Percutaneous coronary intervention (PCI) is the term applied to a variety of percutaneous, catheter-based procedures that accomplish revascularization by angioplasty (enlargement of a vessel lumen by modification of plaque structure), stenting (deployment of an internal armature or stent), atherectomy (removal or ablation of plaque), or thrombectomy (removal of thrombus).

The most common single indication for PCI is acute coronary syndrome. Randomized trials have shown that direct intervention for ST-elevation myocardial infarction (STEMI) is superior to initial thrombolytic therapy when performed in appropriate centres, and it can be used as a salvage procedure after failed thrombolytic therapy.

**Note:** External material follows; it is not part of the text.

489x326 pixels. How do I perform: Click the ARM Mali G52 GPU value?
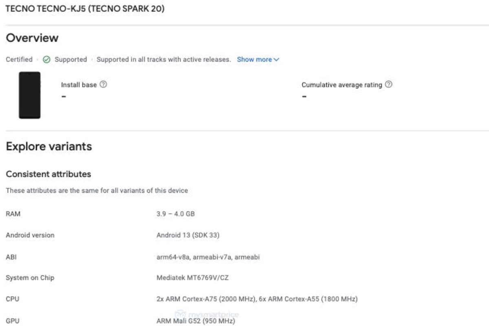[196, 321]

Balloon angioplasty is the traditional, basic technique of coronary intervention, but it is now uncommonly employed as a stand-alone treatment and finds its chief application in deployment of balloon-expandable stents, which have become the intervention of choice in about 90% of cases undergoing PCI. A variety of percutaneous techniques can be used to remove atheroma or thrombus from coronary arteries as a prelude to angioplasty/stenting.

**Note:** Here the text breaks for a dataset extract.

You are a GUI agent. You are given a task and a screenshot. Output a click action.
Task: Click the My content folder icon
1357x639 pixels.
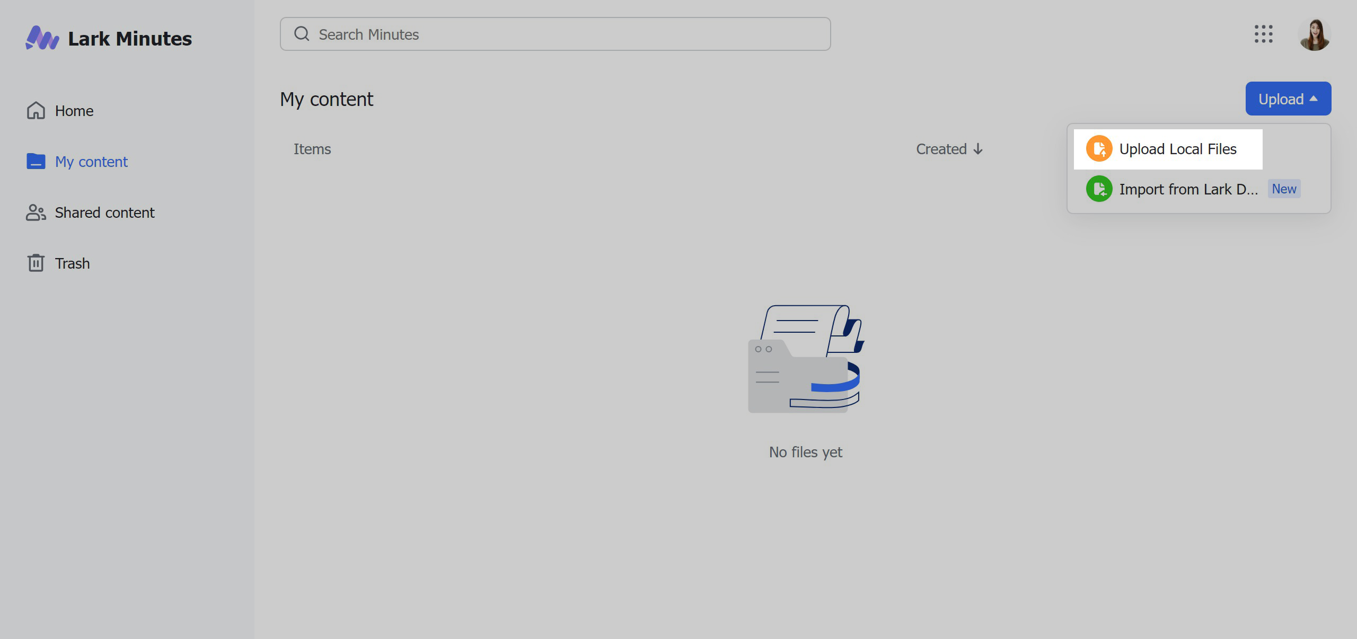pyautogui.click(x=34, y=162)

There are two main types of coronary stent ‘bare metal’ and ‘drug eluting’. The latter contain a drug (e.g. sirolimus, paclitaxol, etc.) that inhibits smooth muscle proliferation and thereby considerably reduces the risk of restenosis, which is the most common complication of stenting. Restenosis typically presents as exertional angina at 1 to 6 months following intervention: if it is not present at 6 months, it is unlikely to occur.

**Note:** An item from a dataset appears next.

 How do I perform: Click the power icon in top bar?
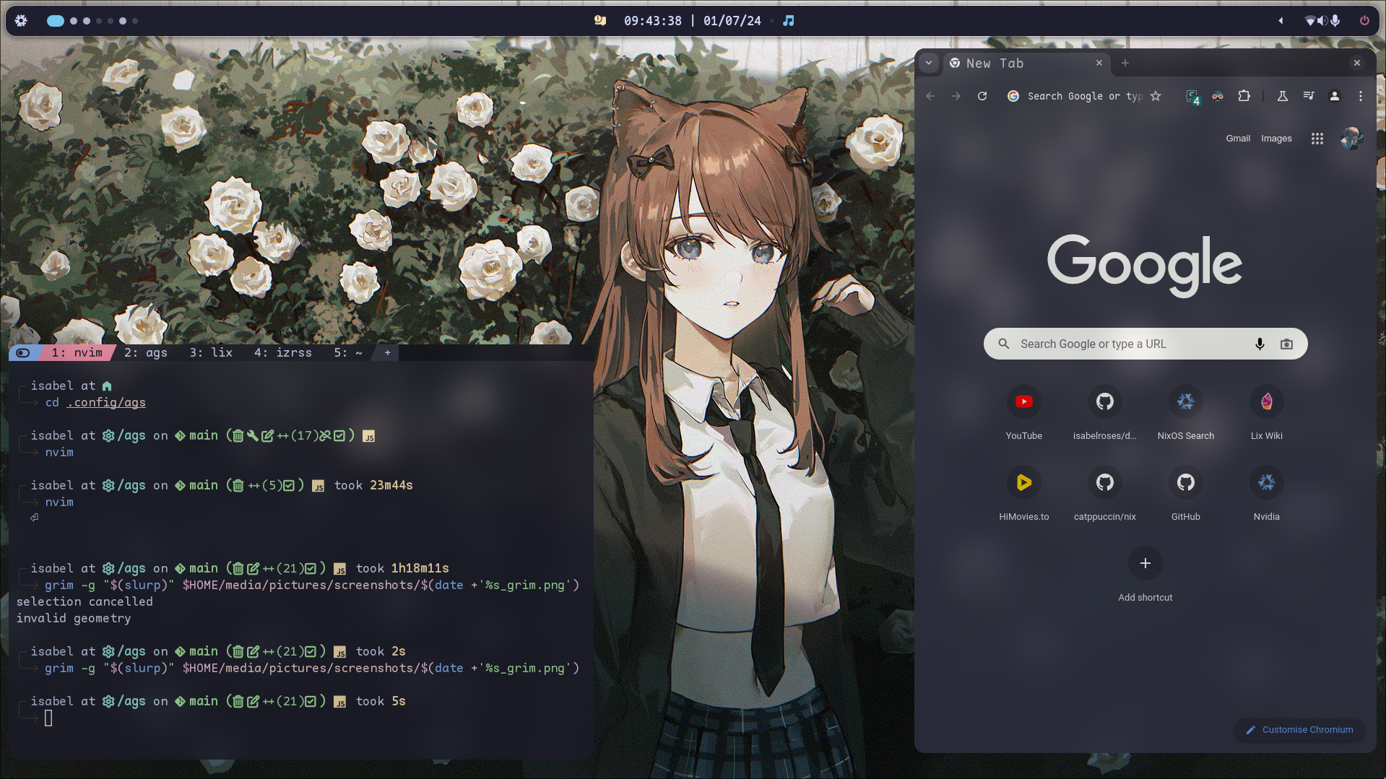pos(1364,21)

Percutaneous techniques can also be used to treat some forms of valvular disease and close cardiac defects in (highly) selected cases. Balloon valvuloplasty is the preferred treatment, when feasible, for patients with stenosis of mitral and pulmonic valves. Transcatheter aortic valve implantation has proven safe and effective as an alternative to surgical valve replacement in patients for whom surgical risk is very high or prohibitive. Atrial septal defect can be successfully closed with a clamshell device in many cases. Patent foramen ovale likewise can be closed with a percutaneously delivered device, although the indications for this procedure remain controversial. Percutaneous clipping of mitral valve leaflets in some patients with mitral regurgitation has been accomplished with safety equivalent to that of surgical treatment. Nevertheless, the benefit of this procedure is less than that of surgery.